1. We don't have room to burn any more fossil fuels.

In his article McKibben laid bare a simple fact. Right now we have roughly 565 gigatonnes of carbon dioxide worth of space in the global carbon bucket to have a shot at keeping global temperature rise below two degrees celsius. The problem is that we also have 2,795 gigatonnes of carbon in the proven oil, gas and coal reserves of the fossil fuel corporations around the globe. In other words, we are planning to burn five times the amount of carbon we have room to burn.

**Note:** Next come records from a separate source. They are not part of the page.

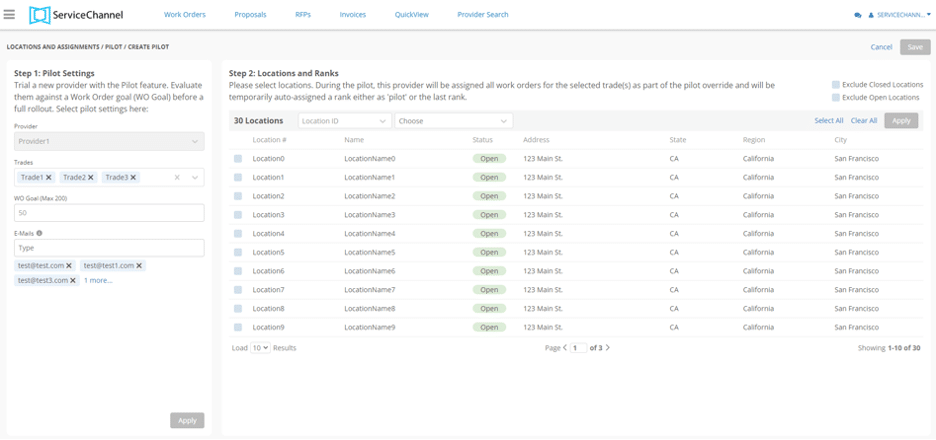Enable Exclude Closed Locations checkbox
This screenshot has width=936, height=440.
836,85
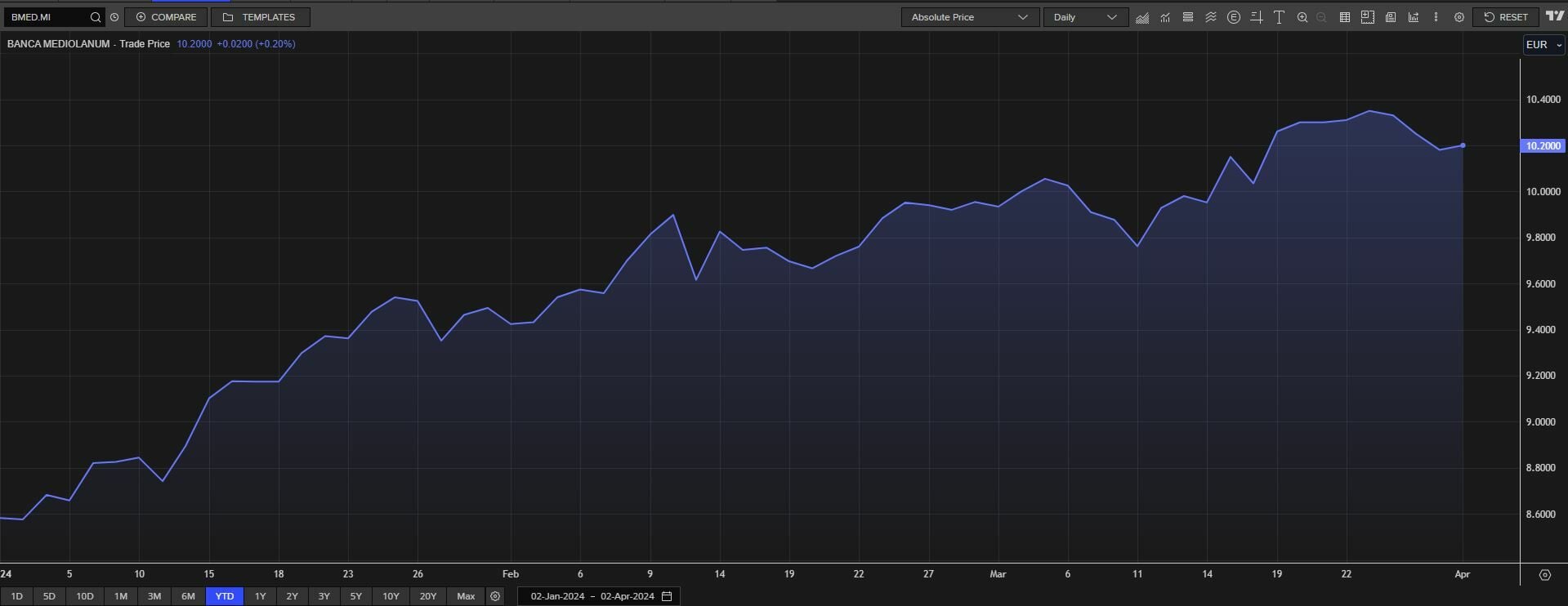Open the recent symbols clock icon

click(x=114, y=17)
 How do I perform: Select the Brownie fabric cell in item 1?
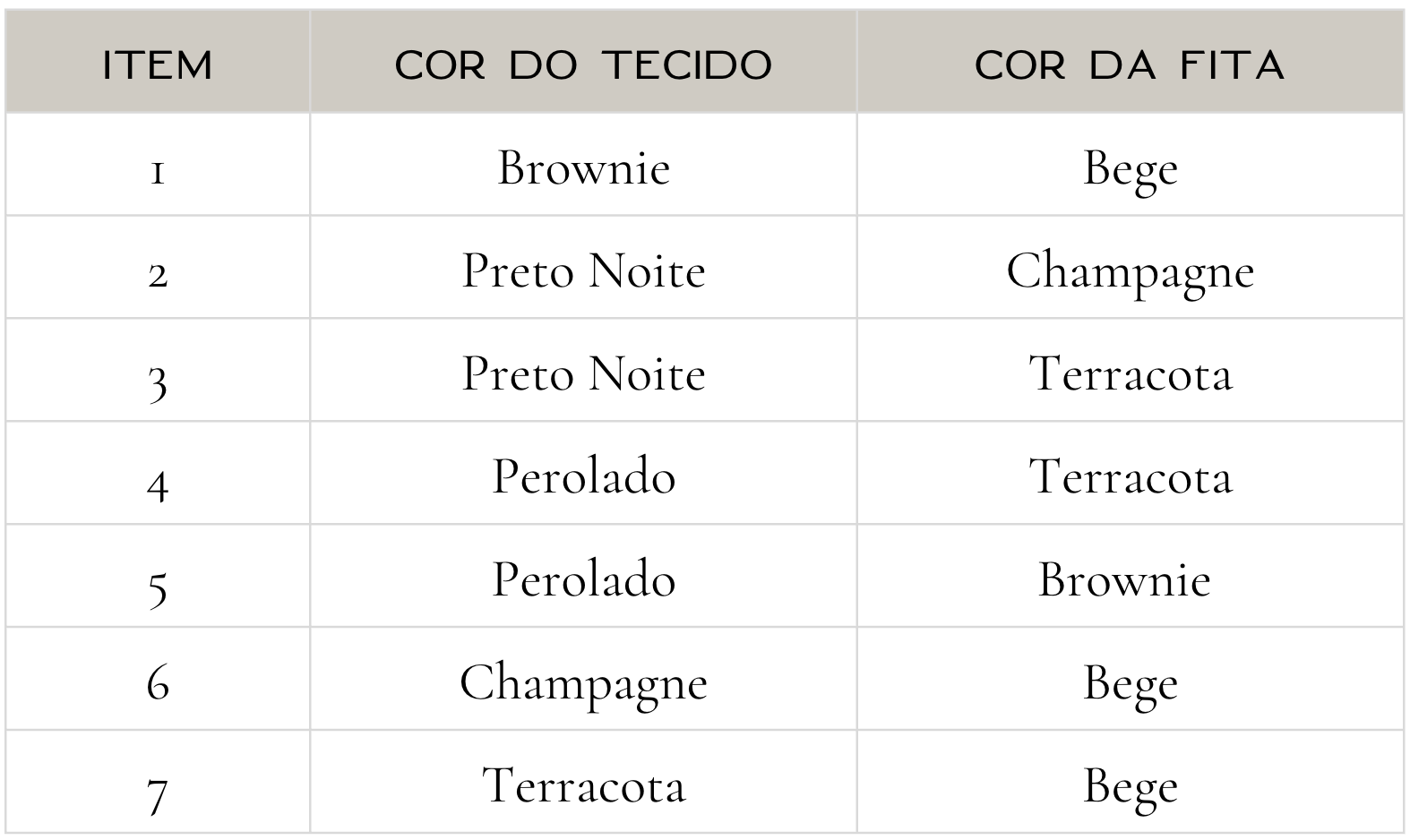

We often talk about shifting our energy infrastructure to a clean and just system as being impossible or improbable. These two numbers show us one simple thing, not shifting this is unthinkable and will make out planet un-liveable for millions of people.

And if none of these are reason enough, a government communication was found this summer that claimed that youth were "uninformed" on climate change, and not engaged. Come help us prove them wrong.

CORRECTION: A previous version of this article stated that student debt in Canada continues to climb to $15 trillion. The figure should have read $15 billion.